Requirement -
Each record must be reproduced exactly as it is shown.

Material for the task -
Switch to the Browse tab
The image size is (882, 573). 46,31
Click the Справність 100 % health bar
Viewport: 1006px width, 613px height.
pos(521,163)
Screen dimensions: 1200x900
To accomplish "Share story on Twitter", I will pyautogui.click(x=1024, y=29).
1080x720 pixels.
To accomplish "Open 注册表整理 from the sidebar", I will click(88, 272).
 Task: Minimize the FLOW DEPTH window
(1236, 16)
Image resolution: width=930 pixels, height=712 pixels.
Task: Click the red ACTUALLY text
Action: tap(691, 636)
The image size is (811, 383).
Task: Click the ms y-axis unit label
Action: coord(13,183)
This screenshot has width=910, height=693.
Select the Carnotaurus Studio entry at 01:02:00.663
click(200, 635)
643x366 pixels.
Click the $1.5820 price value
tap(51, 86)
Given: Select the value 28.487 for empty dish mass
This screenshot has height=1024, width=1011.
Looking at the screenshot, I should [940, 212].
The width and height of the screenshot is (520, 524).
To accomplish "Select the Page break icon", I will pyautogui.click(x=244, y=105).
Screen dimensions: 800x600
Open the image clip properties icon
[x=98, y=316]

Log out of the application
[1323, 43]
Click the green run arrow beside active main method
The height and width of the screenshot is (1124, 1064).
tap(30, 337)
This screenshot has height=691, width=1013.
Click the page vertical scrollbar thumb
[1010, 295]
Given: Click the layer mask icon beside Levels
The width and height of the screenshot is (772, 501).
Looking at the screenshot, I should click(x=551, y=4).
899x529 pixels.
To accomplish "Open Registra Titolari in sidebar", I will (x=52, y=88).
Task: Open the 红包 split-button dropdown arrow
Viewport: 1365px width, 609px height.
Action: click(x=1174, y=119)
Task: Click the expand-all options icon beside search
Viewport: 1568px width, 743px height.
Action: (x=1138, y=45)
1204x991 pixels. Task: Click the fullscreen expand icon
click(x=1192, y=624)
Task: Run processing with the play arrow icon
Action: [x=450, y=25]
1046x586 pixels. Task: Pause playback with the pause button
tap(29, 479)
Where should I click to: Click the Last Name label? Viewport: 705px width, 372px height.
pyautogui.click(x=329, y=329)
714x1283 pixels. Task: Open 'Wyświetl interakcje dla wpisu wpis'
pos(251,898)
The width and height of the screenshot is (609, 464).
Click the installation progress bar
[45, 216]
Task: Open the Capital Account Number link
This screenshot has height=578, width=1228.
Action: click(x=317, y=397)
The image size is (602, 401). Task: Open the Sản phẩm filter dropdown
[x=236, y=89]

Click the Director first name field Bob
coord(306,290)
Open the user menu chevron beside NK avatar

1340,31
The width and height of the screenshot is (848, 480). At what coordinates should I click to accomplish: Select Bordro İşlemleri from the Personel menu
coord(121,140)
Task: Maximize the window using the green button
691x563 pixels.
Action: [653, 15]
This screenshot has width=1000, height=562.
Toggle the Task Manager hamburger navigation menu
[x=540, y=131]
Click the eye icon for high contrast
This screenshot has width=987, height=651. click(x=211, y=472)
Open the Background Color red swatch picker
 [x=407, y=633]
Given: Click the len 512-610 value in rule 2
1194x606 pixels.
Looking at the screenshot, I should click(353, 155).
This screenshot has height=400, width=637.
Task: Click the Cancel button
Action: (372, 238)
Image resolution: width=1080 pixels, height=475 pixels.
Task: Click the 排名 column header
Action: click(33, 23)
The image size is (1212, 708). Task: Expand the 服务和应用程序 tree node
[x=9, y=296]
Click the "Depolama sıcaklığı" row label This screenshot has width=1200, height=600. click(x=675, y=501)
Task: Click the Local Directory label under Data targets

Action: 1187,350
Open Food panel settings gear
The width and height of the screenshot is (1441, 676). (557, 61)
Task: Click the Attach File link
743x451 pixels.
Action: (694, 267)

Exercise result -
Switch to the Browse tab
The image size is (882, 573). 46,31
Click the Справність 100 % health bar
Viewport: 1006px width, 613px height.
pos(521,163)
Screen dimensions: 1200x900
To accomplish "Share story on Twitter", I will pyautogui.click(x=1024, y=29).
1080x720 pixels.
To accomplish "Open 注册表整理 from the sidebar", I will click(88, 272).
 Task: Minimize the FLOW DEPTH window
(1236, 16)
Image resolution: width=930 pixels, height=712 pixels.
Task: Click the red ACTUALLY text
Action: tap(691, 636)
The image size is (811, 383).
Task: Click the ms y-axis unit label
Action: coord(13,183)
This screenshot has width=910, height=693.
Select the Carnotaurus Studio entry at 01:02:00.663
click(200, 635)
643x366 pixels.
Click the $1.5820 price value
tap(51, 86)
Given: Select the value 28.487 for empty dish mass
This screenshot has height=1024, width=1011.
Looking at the screenshot, I should [940, 212].
The width and height of the screenshot is (520, 524).
To accomplish "Select the Page break icon", I will pyautogui.click(x=244, y=105).
Screen dimensions: 800x600
Open the image clip properties icon
[x=98, y=316]

Log out of the application
[1323, 43]
Click the green run arrow beside active main method
The height and width of the screenshot is (1124, 1064).
tap(30, 337)
This screenshot has height=691, width=1013.
Click the page vertical scrollbar thumb
[1010, 295]
Given: Click the layer mask icon beside Levels
The width and height of the screenshot is (772, 501).
Looking at the screenshot, I should click(x=551, y=4).
899x529 pixels.
To accomplish "Open Registra Titolari in sidebar", I will (x=52, y=88).
Task: Open the 红包 split-button dropdown arrow
Viewport: 1365px width, 609px height.
Action: click(x=1174, y=119)
Task: Click the expand-all options icon beside search
Viewport: 1568px width, 743px height.
Action: (x=1138, y=45)
1204x991 pixels. Task: Click the fullscreen expand icon
click(x=1192, y=624)
Task: Run processing with the play arrow icon
Action: [x=450, y=25]
1046x586 pixels. Task: Pause playback with the pause button
tap(29, 479)
Where should I click to: Click the Last Name label? Viewport: 705px width, 372px height.
pyautogui.click(x=329, y=329)
714x1283 pixels. Task: Open 'Wyświetl interakcje dla wpisu wpis'
pos(251,898)
The width and height of the screenshot is (609, 464).
Click the installation progress bar
[45, 216]
Task: Open the Capital Account Number link
This screenshot has height=578, width=1228.
Action: click(x=317, y=397)
The image size is (602, 401). Task: Open the Sản phẩm filter dropdown
[x=236, y=89]

Click the Director first name field Bob
coord(306,290)
Open the user menu chevron beside NK avatar

1340,31
The width and height of the screenshot is (848, 480). At what coordinates should I click to accomplish: Select Bordro İşlemleri from the Personel menu
coord(121,140)
Task: Maximize the window using the green button
691x563 pixels.
Action: [653, 15]
This screenshot has width=1000, height=562.
Toggle the Task Manager hamburger navigation menu
[x=540, y=131]
Click the eye icon for high contrast
This screenshot has width=987, height=651. click(x=211, y=472)
Open the Background Color red swatch picker
 [x=407, y=633]
Given: Click the len 512-610 value in rule 2
1194x606 pixels.
Looking at the screenshot, I should click(353, 155).
This screenshot has height=400, width=637.
Task: Click the Cancel button
Action: (372, 238)
Image resolution: width=1080 pixels, height=475 pixels.
Task: Click the 排名 column header
Action: click(33, 23)
The image size is (1212, 708). Task: Expand the 服务和应用程序 tree node
[x=9, y=296]
Click the "Depolama sıcaklığı" row label This screenshot has width=1200, height=600. click(x=675, y=501)
Task: Click the Local Directory label under Data targets

Action: 1187,350
Open Food panel settings gear
The width and height of the screenshot is (1441, 676). (557, 61)
Task: Click the Attach File link
743x451 pixels.
Action: (694, 267)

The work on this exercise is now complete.